A recent poll confirmed that 25 of women are in this boat. First, here's what not to do: Issue a stark ultimatum like, "It's those toads you call buddies or me!" Your fiancé won't enjoy feeling he is under house arrest any more than you would. Now, here's what you should do:
Analyze Why You Have the Hate-On
What about your guy's friend(s) have earned your ire? There is a difference between disliking someone because he makes racist, misogynistic remarks, or because he is an unrelenting punster and has chronic bad breath.
If your reason is in the former category, it is vital to have an honest but diplomatic conversation with your fiancé about your misgivings. Is he aware that his friend displays these qualities? Does he share those values? If it's a longstanding friendship that has sentimental value, your fiancé in no way sanctions those repulsive beliefs, and will make sure his friend keeps those repulsive beliefs to himself in your presence, then things can resolve without too many wrinkles. Agree beforehand that if you feel uncomfortable in his friend's presence, you will politely excuse yourself and leave the room.
If your dislike is based on harmless but annoying character traits exhibited by (insert name of your favorite love-to-hate creep), then a different strategy should be employed. Try to find some common ground with this friend — a similar taste in movies or mutual love of dogs. There is more to this boring soul than one or two or three boorish qualities.

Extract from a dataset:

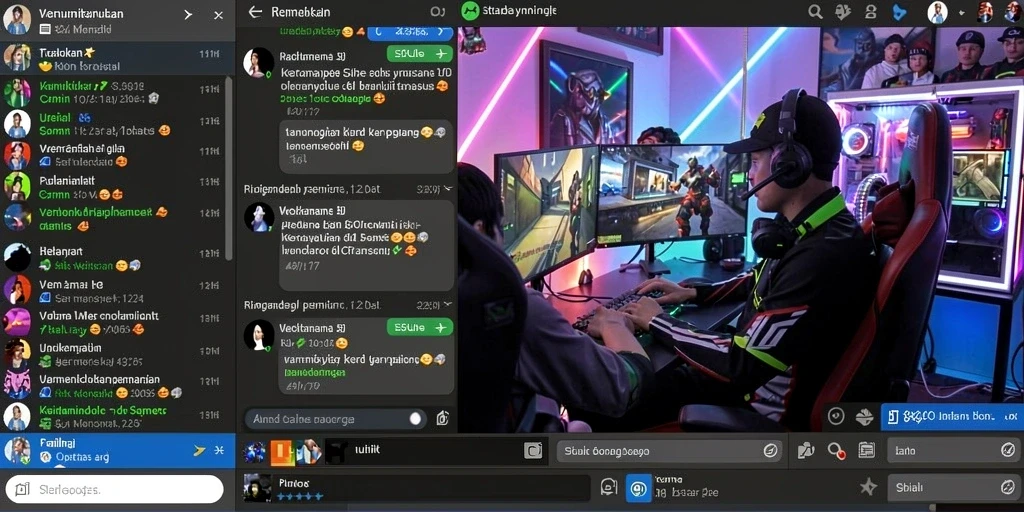Image resolution: width=1024 pixels, height=512 pixels.
Task: Select the Tuiokan chat in the sidebar
Action: pyautogui.click(x=118, y=59)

Think About How Your Friends Look in Your Fiancé's Eyes
The advice about walking a mile in another person's moccasins is certainly apt in this scenario. You love your gal pals despite or maybe due to their idiosyncrasies. You've got history together, you knew each other when and have pledged to know each other always. But your fiancé might not be a fan of childhood pal Becca's honking laugh or college roommate Ellen's tendency to gossip non-stop. You deal because you love them. He deals because he loves you.
After all, isn't the most important friendship your fiancé and you have to nurture and cherish the one between the two of you?